Negative control (1% Tween 80)

MN-PCEs/2000 PCEs, mean ±sd

30 h: 2.5 ± 0.70

48 h: 1.8 ± 0.75

Al₂O₃- (50 - 200 μm)

30 h and 48 h: The frequency of MN-PCEs increased with dose but the pair-wise comparisons with the negative control were not significant. The standard deviation of the results (based on 5 animals per dose) showed an increase with dose.

MN-frequencies at 30 h and 48 h were similar.

30 h:

25 mg Al: 1.9±0.73, ns

50 mg Al: 3.3±1.16, ns

100 mg Al: 5.9±1.71, ns

48 h:

25 mg Al: 2.0±0.64, ns

50 mg Al: 4.2±1.07, ns

100 mg Al: 6.6±1.68, ns

Applicant's summary and conclusion

Conclusions:

The genotoxicity results for 50 to 200 μm diameter particles (Al2O3-bulk) were not significantly different from those of the vehicle control.

A particle size dependence of gastrointestinal absorption was apparent with lower levels in the tissues reported for the larger 50 to 200 μm diameter particles (Al2O3-bulk). The levels of Al in the Al2O3-bulk treated groups showed an increase but were not reported as significantly different from the controls. The reported levels of Al in the urine of the control group were three orders of magnitude greater than “normal” levels in humans.

Executive summary:

Balasubramanyam et al. (2009a) determined the frequency of micronuclei in polychromatic (immature) erythrocytes (MN-PCEs) in bone marrow according to OECD Test Guideline 474 (1997). The percentage of PCEs was not significantly different from the vehicle control (1% Tween 80 in DDW) in any treated group indicating that cell death was not occurring as a result of treatment. The results were negative for the 50 to 200 µm sized Al2O3-bulk particles.
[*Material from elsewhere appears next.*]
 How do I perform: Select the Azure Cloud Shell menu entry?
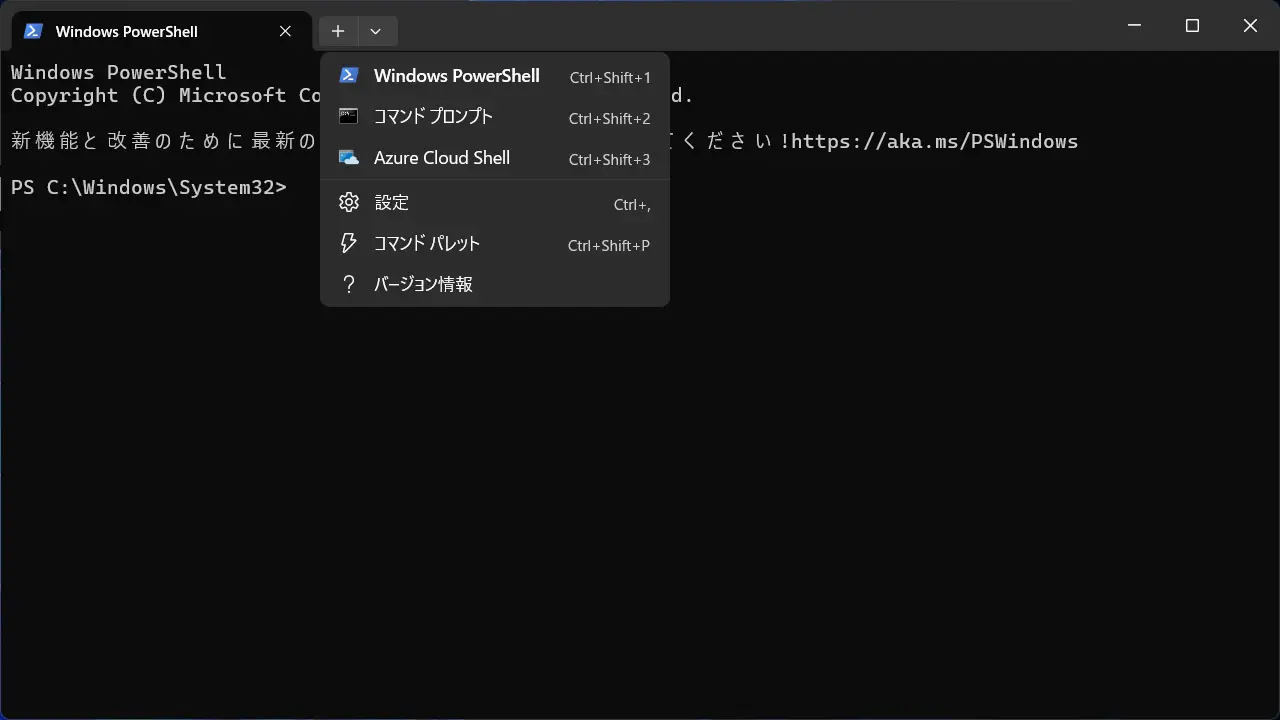(441, 158)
Balasubramanyam et al. (2009a) also reported measurements of levels of Al in the urine and faeces sampled 48 hours after dosing and in tissues in samples taken 14 days after dosing. The table showing the tissue analysis results was almost identical to that in Balasubramanyam et al. (2009b) with the exception that the tissue values were reported as “Al content” in contrast to “Al2O3 content” in Balasubramanyam et al. (2009b). Contact with the author clarified that the units used in the table for tissue doses were μg Al2O3/g wet tissue. A particle size dependence of gastrointestinal absorption was apparent with lower levels of aluminium in the tissues reported for the larger 50 to 200 μm diameter particles (Al2O3-bulk). The levels of Al in the Al2O3-bulk treated groups showed an increase but were not reported as significantly different from the controls. The measurements do, however, show consistent increases in levels of Al in tissues and organs with increasing dose. The units used in the article for levels in urine (µg/mL) indicate Al concentrations in the urine of the control group to be 3-orders of magnitude higher than the normal range in humans (1-2 µg/L) (Krewski et al., 2007). The reliability of the aluminium measurements in tissues and urine is limited by the inconsistencies and lack of clarity in reporting. A Klimisch Score of 3 was assigned to the Al tissue measurements.